- Work required: Reproduce the lines of the material exactly, excluding every image.

::::

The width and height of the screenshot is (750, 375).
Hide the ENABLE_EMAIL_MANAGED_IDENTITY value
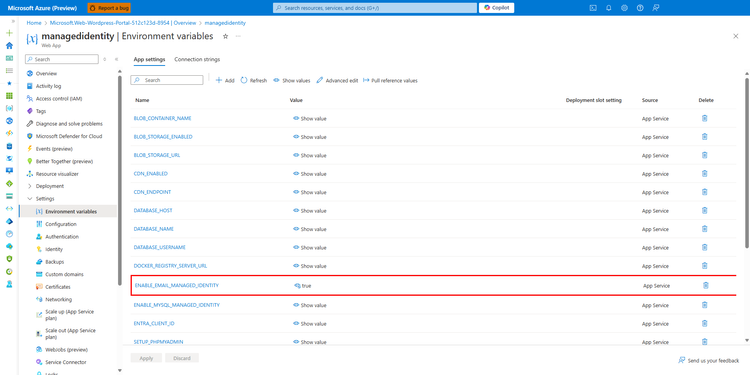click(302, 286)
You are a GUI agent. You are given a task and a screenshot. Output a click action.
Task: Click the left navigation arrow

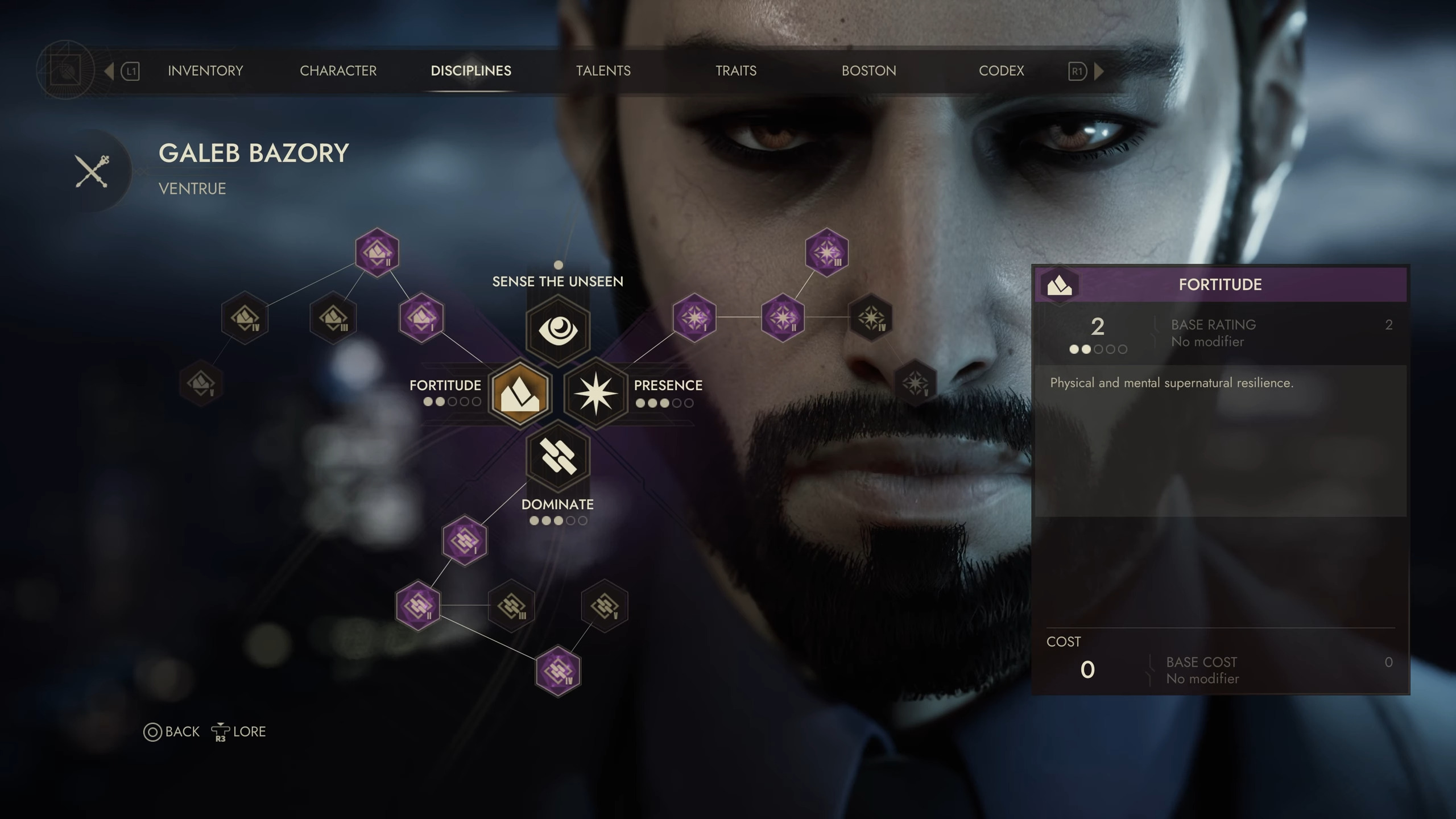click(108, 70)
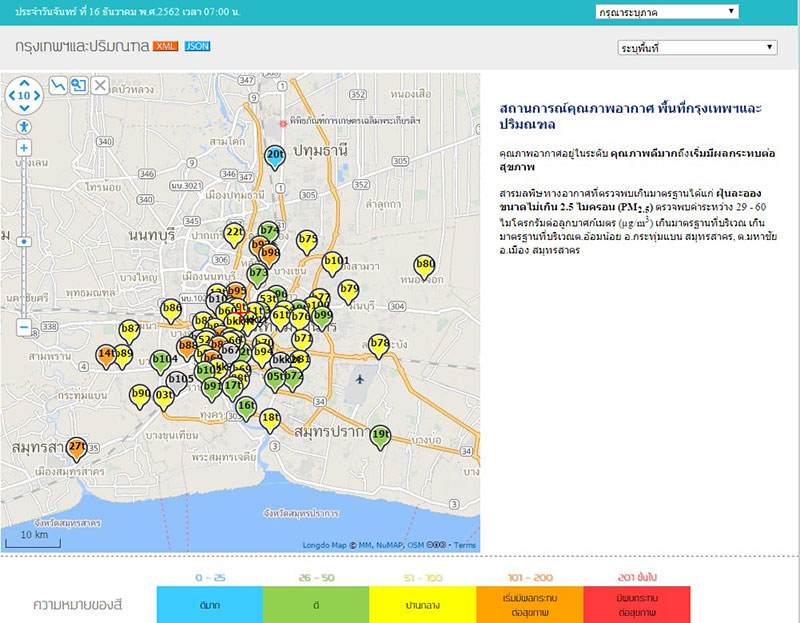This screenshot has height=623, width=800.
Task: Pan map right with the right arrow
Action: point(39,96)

::::

- Answer:
The width and height of the screenshot is (750, 375).
Hide the ENABLE_EMAIL_MANAGED_IDENTITY value
click(302, 286)
You are a GUI agent. You are given a task and a screenshot. Output a click action.
Task: Click the left navigation arrow

click(108, 70)
This screenshot has height=623, width=800.
Task: Pan map right with the right arrow
Action: point(39,96)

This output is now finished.